Weekly Photo

Alberta’s Fossil Trove

A couple of years ago, I had the pleasure of driving into the Canadian prairies for the first time. (No sarcasm there; I had a companion, and our entertaining conversation was invited to fill the pleasant emptiness of the flatlands.)

The journey had actually begun in Richmond. Eleven hours through winding roads and mountains later, I was in Calgary, to connect with an old friend visiting from the U.K. I had proposed that we drive out to Dinosaur Provincial Park, because it was a bucket list item and because I had no interest at the time in surveying another car city (living in one is bad enough).

We agreed to the plan, met the morning after, and made our way there. It was another two hours or so East from Calgary to the park. Endless farmland, blue skies and scorching sun. The occasional, lonely cloud or tractor interrupting the monotonous land- and skyscapes.

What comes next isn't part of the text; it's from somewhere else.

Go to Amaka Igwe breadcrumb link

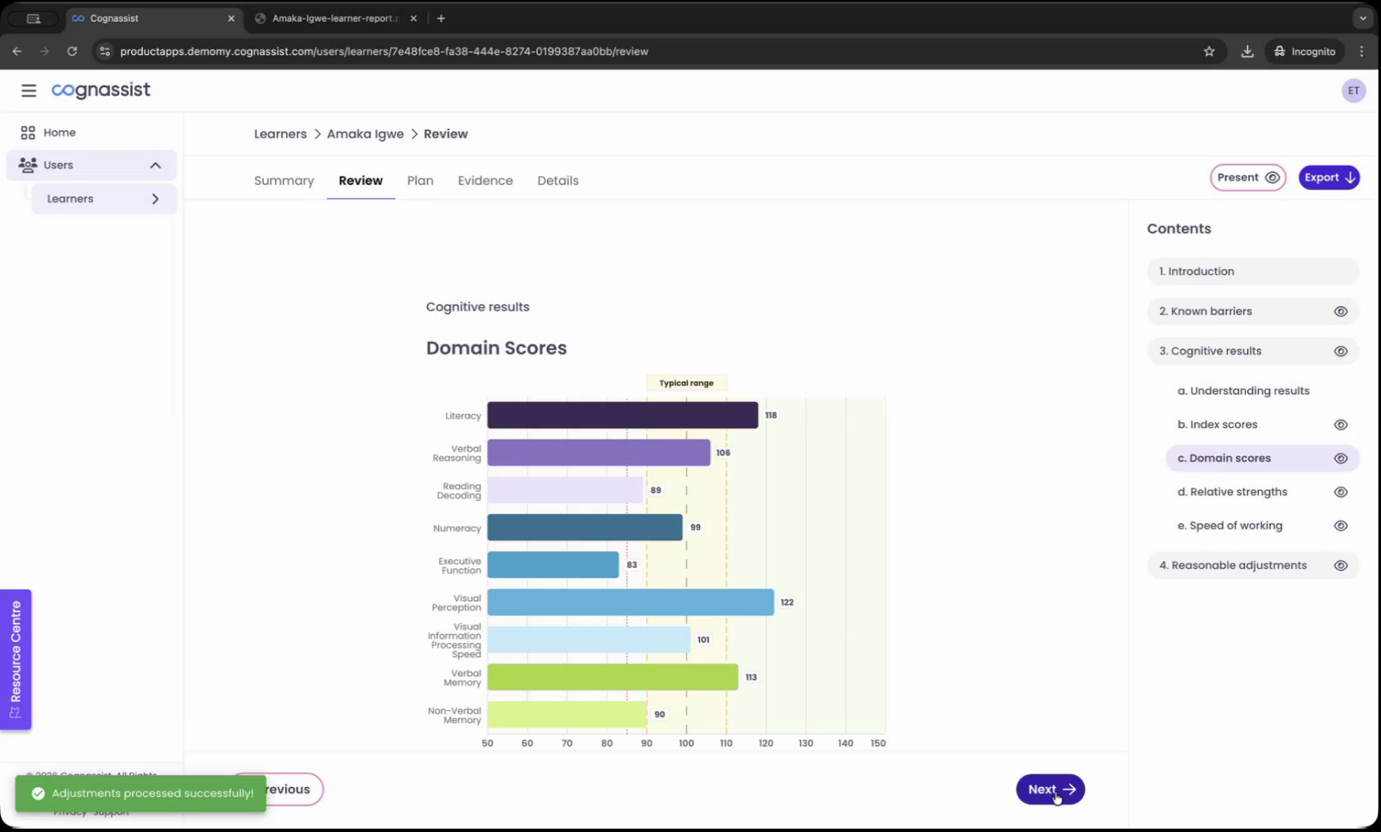[365, 134]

To get to the dinosaurs, you have to zig-zag via gridded farm roads. And just like in the movies, the ancient reptiles leap out at you dramatically. It is genuinely unbelievable how abruptly the fossil-ridden badlands appear. One moment, you are coasting through wheat and pavement. The next, you are descending on rock and gravel as the land around you concaves into another era. Canyons and valleys of unbelonging hills, buttes, and most surprisingly, greenery, emerge from nowhere, evocative of another, older time.

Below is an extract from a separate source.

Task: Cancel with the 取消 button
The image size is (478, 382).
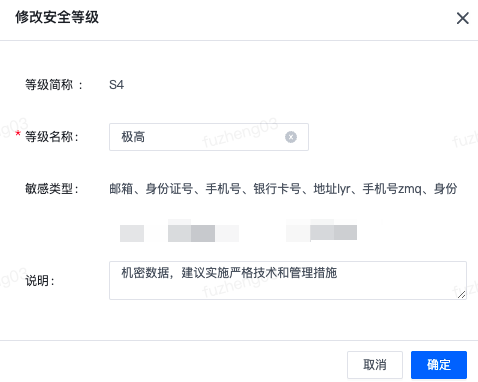Action: click(x=375, y=365)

The park is a must-see. The bus tours are largely family-focused but informative for all. It was cool to walk around and see millions of years of our history so accessible; bones protruding from soil as commonplace as the straw-like grass stubbornly staking its claim to the area. It was also clear to understand why the badlands were considered sacred by the local Indigenous populations. Among the many reasons they originally left it undisturbed were the shadows cast by the hoodoos – interpreted as spirits lying in stone. After all, much of what casts shadows is living. People, trees, animals and the like.

Today’s image: a window into strangely saturated barren lands hidden away in Southern Alberta, behind long drives and errant discussions.

Dinosaur Provincial Park in October 2023

The image above was taken in October 2023. You can compare this click to the one that adorns the Wikipedia page (at the time of writing), which was taken nearly a decade earlier from the same vantage point (in July 2014), for a different seasonal flavor.